# Cleaning BMW Wheels (the stupid gutter design!)



## Pembroke_Boy (Aug 24, 2017)

Forgive me if this has been covered before (I've searched and found nothing), (or if I've even asked the question myself before :lol. I've tried everything I can think of to easily clean the inner "gutter" on my BMW Wheels, especially where it runs behind the spokes. I usually end up just wrapping a MF around my finger to get in there, but this seems somewhat ineliggant and hurts your finger by wheel number 2!

Any thoughts or recommendations greatfuly received, thanks (wheels are nicely sealed with Wowows Crystal Sealant btw).


----------



## Cookies (Dec 10, 2008)

Pembroke_Boy said:


> Forgive me if this has been covered before (I've searched and found nothing), (or if I've even asked the question myself before ). I've tried everything I can think of to easily clean the inner "gutter" on my BMW Wheels, especially where it runs behind the spokes. I usually end up just wrapping a MF around my finger to get in there, but this seems somewhat ineliggant and hurts your finger by wheel number 2!
> 
> Any thoughts or recommendations greatfuly received, thanks (wheels are nicely sealed with Wowows Crystal Sealant btw).


I've an f30 with the 19" 442 alloys. Yep they're a pain to clean. Halfords sell a green noodle washmitt glove, and its great for washing the back of the spoke, and for running your finger along the gutter.

Bar taking them off at every wash, it's about the best thing I can come up with. It works though.

Cheers

Cooks

Sent from my SM-G950F using Tapatalk


----------



## J55TTC (Apr 11, 2008)

I feel your pain.... it's almost easier to take the wheel off to do it!

Looks good when done though


----------



## Crafty (Aug 4, 2007)

**PROBLEM TO WORK ON**
Name every username that heads a post in the BMW wheel-cleaning thread, in the order they appear.

**DATASET EXTRACT**

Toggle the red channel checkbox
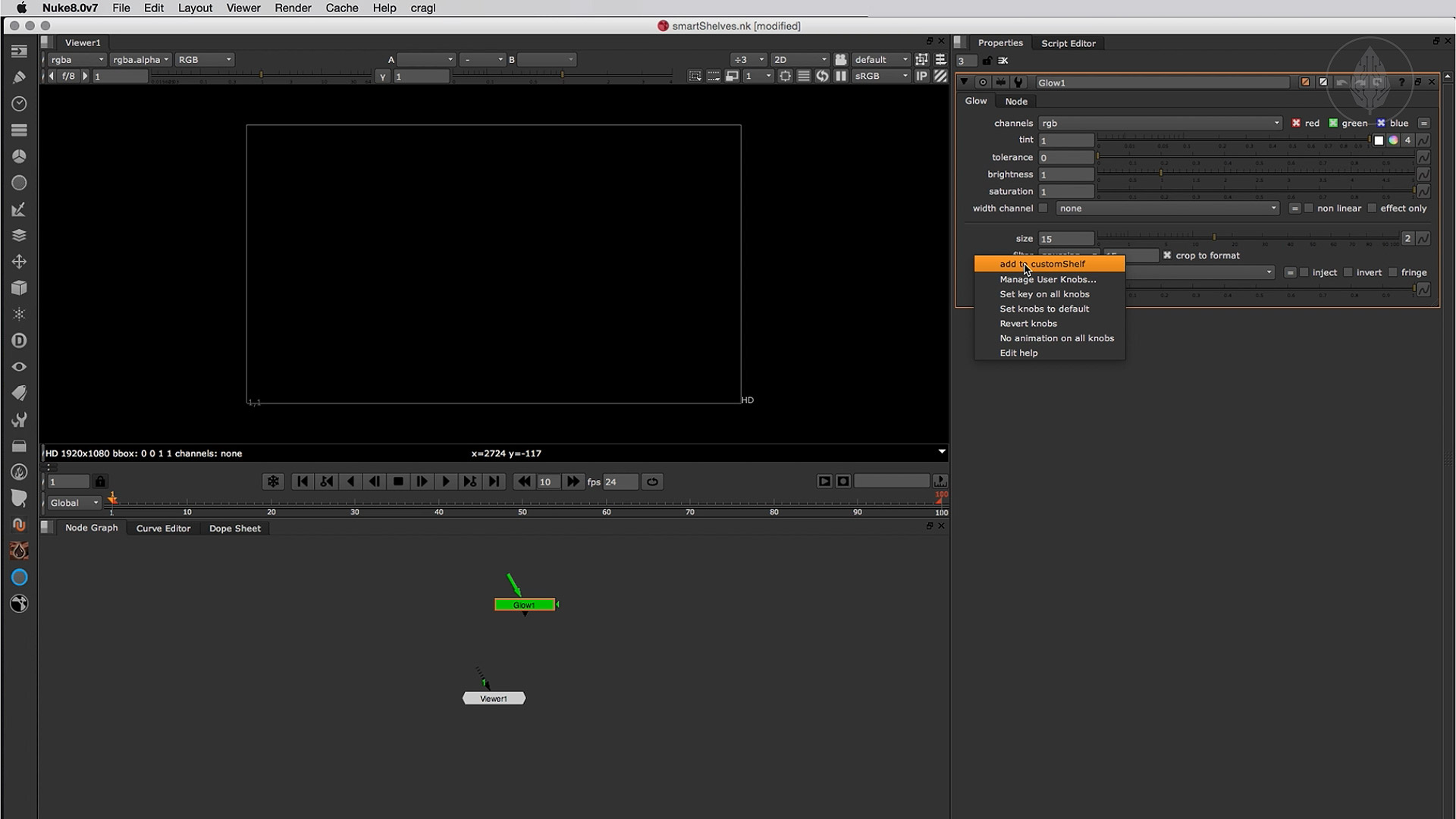The height and width of the screenshot is (819, 1456). (x=1296, y=123)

**RIGHT ANSWER**
Pembroke_Boy, Cookies, J55TTC, Crafty